CS010 Introduction to Computer Science I
Term Project
Deliverable Two


Swarm and Flocking Behavior:
Neighbors and Iterative Refinement
(last updated 4/3/2005)

For the second deliverable, you will start implementing the elements of actual swarm behavior.  Swarming or flocking behavior relies on a population of identical critters that are aware of and respond to other critters in their respective neighborhoods.  Each critter steers left or right or accelerates or slows down based on the collective behaviors of its neighbors.  This week, we will define neighborhoods for critters and the features over neighborhoods that will be needed to determine the appropriate steering adjustments to come.  To supplement the descriptions below, you will want to read the sections on neighbors, separation, cohesion and alignment from this paper.

In addition, we will refine our representation of a critter.  Our initial representation of critters as locations, headings and speeds, made for a simple and straight-forward process when controlling an individual critter.  However, when interacting with other critters and making steering adjustments based on other critters, it will be convenient to represent speed and heading within a velocity vector, instead of two separate fields.  Thus, for this week, revise your data definition for critters so that a critter consists of a location (posn), and a velocity (posn).  We will maintain the heading field although it will become less important.  Finally, since we are anticipating critters of different types (e.g., sheep and sheep dogs), your critter data type should include (numeric) fields max-speed and max-accel for limiting the top-speed and the rate-of-change in speed that a given critter can achieve.
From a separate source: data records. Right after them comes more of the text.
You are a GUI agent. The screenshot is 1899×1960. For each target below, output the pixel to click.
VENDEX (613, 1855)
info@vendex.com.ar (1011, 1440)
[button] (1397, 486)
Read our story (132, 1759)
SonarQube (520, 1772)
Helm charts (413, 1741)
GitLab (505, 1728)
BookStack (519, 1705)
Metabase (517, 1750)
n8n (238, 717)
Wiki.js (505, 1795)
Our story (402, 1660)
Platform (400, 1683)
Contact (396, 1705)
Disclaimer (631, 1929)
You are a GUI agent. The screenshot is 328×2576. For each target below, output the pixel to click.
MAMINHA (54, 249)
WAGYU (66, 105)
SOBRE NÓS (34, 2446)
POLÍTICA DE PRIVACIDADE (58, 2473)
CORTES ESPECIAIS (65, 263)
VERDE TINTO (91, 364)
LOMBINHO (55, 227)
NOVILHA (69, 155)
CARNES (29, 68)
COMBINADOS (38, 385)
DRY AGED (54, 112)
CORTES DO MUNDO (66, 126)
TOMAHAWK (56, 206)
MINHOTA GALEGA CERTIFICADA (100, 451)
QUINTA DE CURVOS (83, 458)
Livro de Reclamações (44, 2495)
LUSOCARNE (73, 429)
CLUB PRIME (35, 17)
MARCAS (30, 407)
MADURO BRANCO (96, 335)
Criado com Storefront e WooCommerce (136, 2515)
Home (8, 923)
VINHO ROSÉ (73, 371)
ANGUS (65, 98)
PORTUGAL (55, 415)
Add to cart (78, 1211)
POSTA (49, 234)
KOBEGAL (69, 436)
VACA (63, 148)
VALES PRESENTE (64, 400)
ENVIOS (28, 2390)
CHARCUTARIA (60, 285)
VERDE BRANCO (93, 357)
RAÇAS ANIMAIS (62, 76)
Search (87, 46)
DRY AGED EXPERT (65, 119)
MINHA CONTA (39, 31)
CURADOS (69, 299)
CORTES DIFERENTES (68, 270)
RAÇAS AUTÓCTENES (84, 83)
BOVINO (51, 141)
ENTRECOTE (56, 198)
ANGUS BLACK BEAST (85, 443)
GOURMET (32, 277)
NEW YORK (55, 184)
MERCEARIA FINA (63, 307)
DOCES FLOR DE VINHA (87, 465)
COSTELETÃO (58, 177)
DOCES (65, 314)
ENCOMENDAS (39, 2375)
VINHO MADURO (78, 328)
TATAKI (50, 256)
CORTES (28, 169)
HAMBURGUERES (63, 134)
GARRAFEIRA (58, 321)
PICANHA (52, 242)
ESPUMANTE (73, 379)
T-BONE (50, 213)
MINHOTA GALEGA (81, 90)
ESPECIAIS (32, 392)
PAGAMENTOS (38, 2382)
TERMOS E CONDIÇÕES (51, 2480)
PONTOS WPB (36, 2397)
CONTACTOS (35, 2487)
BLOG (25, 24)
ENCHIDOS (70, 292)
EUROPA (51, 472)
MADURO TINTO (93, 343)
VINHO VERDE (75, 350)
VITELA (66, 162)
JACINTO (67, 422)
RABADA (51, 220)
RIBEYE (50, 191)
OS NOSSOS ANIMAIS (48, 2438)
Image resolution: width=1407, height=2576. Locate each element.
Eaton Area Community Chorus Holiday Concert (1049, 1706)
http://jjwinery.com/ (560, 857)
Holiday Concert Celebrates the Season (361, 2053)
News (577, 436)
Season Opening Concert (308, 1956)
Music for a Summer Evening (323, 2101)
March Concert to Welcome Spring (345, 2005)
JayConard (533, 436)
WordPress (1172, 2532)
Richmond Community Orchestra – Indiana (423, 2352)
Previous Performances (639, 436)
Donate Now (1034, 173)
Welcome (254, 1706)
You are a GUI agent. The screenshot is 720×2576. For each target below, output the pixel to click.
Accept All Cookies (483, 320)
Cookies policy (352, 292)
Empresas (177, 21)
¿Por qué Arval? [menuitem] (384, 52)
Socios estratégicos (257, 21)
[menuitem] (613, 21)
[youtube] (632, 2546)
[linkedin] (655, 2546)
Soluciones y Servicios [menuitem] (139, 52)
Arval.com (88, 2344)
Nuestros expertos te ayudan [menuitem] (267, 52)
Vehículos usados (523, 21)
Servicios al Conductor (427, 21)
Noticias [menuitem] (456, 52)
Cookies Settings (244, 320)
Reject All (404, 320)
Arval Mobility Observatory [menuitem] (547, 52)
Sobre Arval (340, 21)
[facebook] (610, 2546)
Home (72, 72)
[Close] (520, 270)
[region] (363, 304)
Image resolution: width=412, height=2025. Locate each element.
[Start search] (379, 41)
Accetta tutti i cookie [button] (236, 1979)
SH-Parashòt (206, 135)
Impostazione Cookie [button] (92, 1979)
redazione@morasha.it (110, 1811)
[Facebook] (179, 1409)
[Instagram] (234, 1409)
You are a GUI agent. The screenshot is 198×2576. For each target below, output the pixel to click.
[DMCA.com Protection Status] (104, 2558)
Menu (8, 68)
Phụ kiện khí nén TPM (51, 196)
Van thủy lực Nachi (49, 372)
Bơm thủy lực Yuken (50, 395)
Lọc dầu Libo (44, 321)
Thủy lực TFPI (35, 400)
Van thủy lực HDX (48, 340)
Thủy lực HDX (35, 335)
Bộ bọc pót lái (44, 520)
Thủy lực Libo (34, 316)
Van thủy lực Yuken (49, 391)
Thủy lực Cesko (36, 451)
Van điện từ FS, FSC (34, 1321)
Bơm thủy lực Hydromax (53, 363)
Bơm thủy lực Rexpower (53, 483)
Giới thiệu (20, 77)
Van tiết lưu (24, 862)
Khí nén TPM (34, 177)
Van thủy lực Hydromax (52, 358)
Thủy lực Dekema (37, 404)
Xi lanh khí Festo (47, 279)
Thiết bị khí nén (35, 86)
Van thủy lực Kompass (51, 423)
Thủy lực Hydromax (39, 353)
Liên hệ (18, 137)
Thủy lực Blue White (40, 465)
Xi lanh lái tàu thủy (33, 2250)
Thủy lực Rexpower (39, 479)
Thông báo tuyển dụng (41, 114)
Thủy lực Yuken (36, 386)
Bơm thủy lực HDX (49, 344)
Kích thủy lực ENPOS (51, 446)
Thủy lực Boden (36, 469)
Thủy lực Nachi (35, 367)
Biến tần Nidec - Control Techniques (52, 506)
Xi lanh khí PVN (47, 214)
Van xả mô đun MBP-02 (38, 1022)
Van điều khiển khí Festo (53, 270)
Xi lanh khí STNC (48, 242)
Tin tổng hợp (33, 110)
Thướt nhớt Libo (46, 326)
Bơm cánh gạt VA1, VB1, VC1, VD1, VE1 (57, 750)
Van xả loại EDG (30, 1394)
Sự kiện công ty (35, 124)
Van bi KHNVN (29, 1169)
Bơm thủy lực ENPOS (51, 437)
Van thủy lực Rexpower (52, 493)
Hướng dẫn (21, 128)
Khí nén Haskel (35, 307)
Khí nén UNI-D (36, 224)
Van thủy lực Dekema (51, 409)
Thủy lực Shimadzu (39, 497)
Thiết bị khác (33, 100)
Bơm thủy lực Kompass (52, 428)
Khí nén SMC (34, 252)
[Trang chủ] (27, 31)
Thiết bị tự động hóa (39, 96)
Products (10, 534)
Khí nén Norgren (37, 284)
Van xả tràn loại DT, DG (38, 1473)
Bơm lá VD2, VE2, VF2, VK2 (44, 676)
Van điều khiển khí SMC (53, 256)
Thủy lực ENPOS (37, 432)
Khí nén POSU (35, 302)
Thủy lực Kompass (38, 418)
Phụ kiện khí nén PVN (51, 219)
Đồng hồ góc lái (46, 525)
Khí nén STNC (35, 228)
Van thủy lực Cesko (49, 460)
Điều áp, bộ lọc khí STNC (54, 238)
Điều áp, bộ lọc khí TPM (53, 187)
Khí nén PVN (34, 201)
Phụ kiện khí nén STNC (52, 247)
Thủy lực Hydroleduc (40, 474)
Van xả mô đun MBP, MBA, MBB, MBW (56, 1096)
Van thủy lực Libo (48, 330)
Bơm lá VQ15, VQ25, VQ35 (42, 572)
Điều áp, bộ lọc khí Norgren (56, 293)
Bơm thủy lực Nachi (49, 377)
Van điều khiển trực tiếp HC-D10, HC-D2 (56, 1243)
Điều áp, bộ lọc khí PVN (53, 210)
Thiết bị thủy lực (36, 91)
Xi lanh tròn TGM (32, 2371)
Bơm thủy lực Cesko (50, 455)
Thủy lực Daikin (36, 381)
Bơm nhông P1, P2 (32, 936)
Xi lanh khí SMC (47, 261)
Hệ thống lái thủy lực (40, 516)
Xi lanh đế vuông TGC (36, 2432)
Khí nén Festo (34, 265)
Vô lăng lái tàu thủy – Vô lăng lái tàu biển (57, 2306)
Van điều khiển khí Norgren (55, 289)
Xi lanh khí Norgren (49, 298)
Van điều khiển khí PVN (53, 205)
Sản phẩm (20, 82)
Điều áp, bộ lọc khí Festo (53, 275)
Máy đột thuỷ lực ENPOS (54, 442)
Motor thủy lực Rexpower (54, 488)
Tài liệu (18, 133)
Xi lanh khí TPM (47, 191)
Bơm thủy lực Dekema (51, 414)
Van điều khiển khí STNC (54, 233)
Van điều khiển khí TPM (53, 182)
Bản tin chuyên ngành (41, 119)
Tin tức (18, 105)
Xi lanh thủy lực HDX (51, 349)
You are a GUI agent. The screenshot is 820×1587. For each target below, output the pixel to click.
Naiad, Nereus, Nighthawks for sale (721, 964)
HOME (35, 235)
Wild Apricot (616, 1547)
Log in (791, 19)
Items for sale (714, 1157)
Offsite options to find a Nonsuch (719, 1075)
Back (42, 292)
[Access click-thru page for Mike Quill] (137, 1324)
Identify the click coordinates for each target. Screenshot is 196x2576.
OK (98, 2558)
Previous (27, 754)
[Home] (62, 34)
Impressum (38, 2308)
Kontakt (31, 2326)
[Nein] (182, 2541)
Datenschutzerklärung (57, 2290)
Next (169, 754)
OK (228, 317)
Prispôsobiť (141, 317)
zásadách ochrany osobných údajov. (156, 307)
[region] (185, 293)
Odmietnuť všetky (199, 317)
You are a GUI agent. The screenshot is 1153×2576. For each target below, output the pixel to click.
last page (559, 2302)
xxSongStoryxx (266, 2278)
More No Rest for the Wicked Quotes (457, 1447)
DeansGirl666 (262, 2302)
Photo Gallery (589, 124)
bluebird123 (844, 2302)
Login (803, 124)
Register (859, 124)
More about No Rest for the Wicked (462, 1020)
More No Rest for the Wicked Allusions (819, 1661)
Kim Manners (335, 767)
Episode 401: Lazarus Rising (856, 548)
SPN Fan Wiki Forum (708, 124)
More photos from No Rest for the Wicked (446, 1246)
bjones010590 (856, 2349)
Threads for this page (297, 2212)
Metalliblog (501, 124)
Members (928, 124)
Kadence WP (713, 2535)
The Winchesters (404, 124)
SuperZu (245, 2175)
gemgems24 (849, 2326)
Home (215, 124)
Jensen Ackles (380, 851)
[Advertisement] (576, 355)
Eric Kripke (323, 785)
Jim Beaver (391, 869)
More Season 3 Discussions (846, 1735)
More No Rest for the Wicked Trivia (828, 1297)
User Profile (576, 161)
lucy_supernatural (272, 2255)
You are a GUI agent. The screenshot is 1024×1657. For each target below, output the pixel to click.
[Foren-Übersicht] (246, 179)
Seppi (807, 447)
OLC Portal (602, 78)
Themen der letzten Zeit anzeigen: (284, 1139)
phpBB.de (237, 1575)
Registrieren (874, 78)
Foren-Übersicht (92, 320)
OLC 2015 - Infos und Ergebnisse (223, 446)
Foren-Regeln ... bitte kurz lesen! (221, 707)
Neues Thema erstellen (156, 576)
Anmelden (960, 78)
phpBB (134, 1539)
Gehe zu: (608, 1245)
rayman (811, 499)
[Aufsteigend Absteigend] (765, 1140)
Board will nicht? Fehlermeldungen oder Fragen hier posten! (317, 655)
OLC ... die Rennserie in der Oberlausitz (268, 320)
Neighbors.  The neighbors of a particular critter make up a sub-set of the critters from the total swarm that are close-enough to the critter in question.  You should define a parameter NEIGHBOR-RADIUS that defines a circle (centered on the given critter's location), within which critters are considered to be close-enough.  In addition, you should define a parameter FIELD-OF-VIEW as an angel (in radians) that defines how much of the circle is perceived by the critter.  Essentially, critters within the wedge of the circle directly behind the critter are ignored.

Based on a set of neighbors for a given critter, we will want to implement three behaviors: separation, cohesion, and alignment. 

Separation.  In order to implement separation, we will need to find the position offset from the given critter for each critter in the neighborhood.  These vectors act as repelling forces are scaled by the inverse-squares of the respective offsets.  The vectors are combined into a single separation steering vector. 

Cohesion.  In order to implement cohesion, we need to find the average position for all critters in the neighborhood.  From this position, we can derive a cohesion steering vector by subtracting the location of the given critter.

Alignment.  To implement alignment, we simply find the average velocity vector, and then generate an alignment steering vector by stracting the given critter's current velocity vector.

For this week's project deliverable, you should (minimally) write functions:
get-neighbors: critter swarm -> swarm,
get-separation-vector: critter swarm -> posn
get-cohesion-vector: criter swarm -> posn
and get-alignment-vector: critter swarm -> posn
where posns are used to represent the vectors of interest and where the lists of critters naturally are the collections of neighbors found by get-neighbors with a critter and the full swarm.

To grade this deliverable, I will review your code (including contracts, purpose statements, indentation, etc.) and I will run the four functions with my own swarm.  It is important that you follow the instructions carefully.